The verb "ki" is the negative existential verb. Its base meaning is something like "there isn't." It is obligatorily patientive intransitive. Example, again assuming that the referent has already been introduced:

Kilo tuulao.
be.NEG-PAT.BLUE house.BLUE-SG.ABS.BLUE

"There isn't a house."

To make it into a copula, add the predicate as an applicative. There is a shift in meaning - where without the applicative it asserts that its subject doesn't exist, with the applicative it asserts that its subject does exist, but doesn't have the stated quality, i.e., does not exist with that quality. The predicate can be any noun-like object that is able to have colour. Example with an adjective predicate:

Tuulao kilomu ivoono.
house.BLUE-SG.ABS.BLUE be.NEG-PAT-BLUE-APL.BLUE white.BLUE-SG.ABS.BLUE

With an adjective predicate, the predicate must agree with the subject in colour, and in order to avoid ambiguity between whether you are talking about a "white house that doesn't exist" or a "house that isn't white," the subject is sometimes fronted.  When the predicate is a noun or more noun-like word, the subject is much less likely to be fronted and colour agreement is not needed:

Kilome rro veppehe.
be-PAT.BLUE-APL.RED 3.SG.INAN.BLUE ball.RED-SG.ABS.RED

"Ki" glosses as "be.NEG" in its existential or copular sense.

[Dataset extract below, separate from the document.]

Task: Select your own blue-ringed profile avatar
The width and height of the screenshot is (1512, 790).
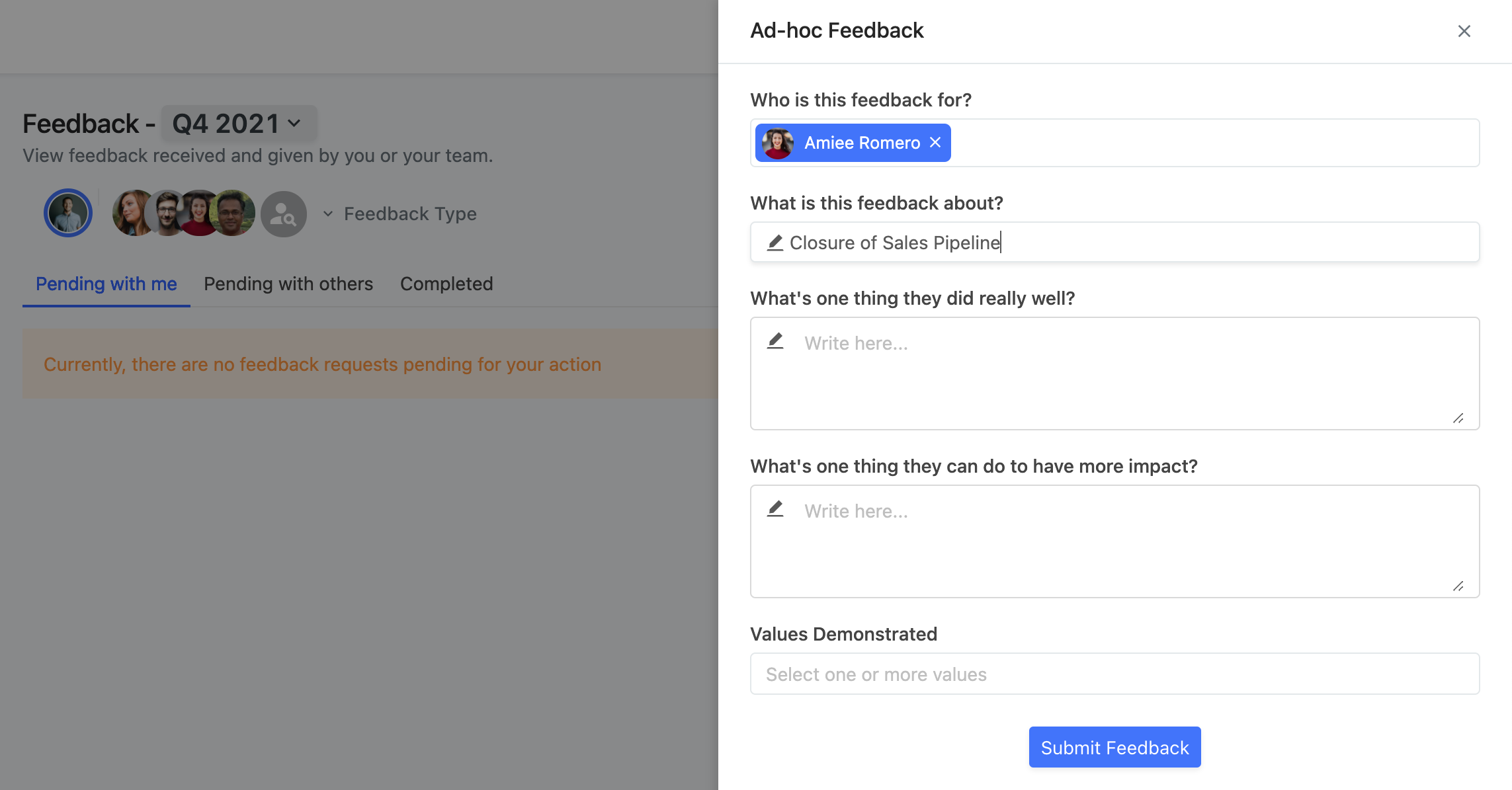Action: click(68, 213)

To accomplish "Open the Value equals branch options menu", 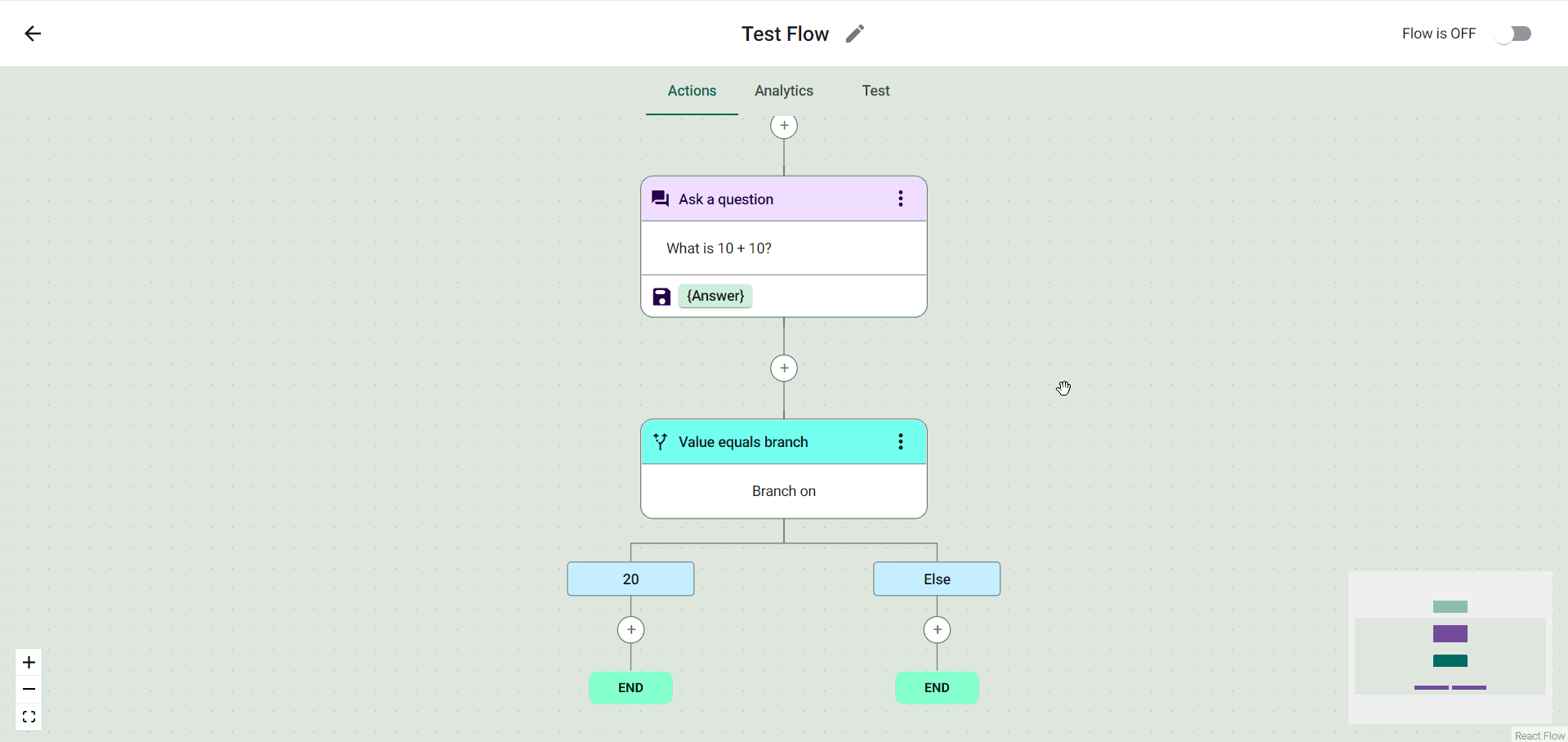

Classical Gluonic is not a negative concord language - a double negative is a positive. The negation clitic -K*I ('kki) is used to negate noun phrases.

Existential Verbs as Coverbs

Both "aa" and "ki" can be coverbs. "Aa" serves as a "fortitive." It just emphasizes or strengthens the meaning of its infinitive object. This is mainly for rhetorical impact and is less used than the negative version. The negative coverb "ki" is the only mechanism for verbal negation in Classical Gluonic.It behaves exactly like any other coverb, including chaining, and it applies to the verb or coverb directly in front of it. Example:

Kilo meeta gorano.
NEG-PAT.BLUE sleep child-SG.ABS.BLUE

"The child isn't sleeping."

The fortitive version is:

Aalo meeta gorano.
FORT-PAT.BLUE sleep child-SG.ABS.BLUE

This means, "The child does sleep." It's just a more emphatic way of saying the same thing without the coverb.

As coverbs, "aa" glosses to FORT and "ki" glosses to "NEG."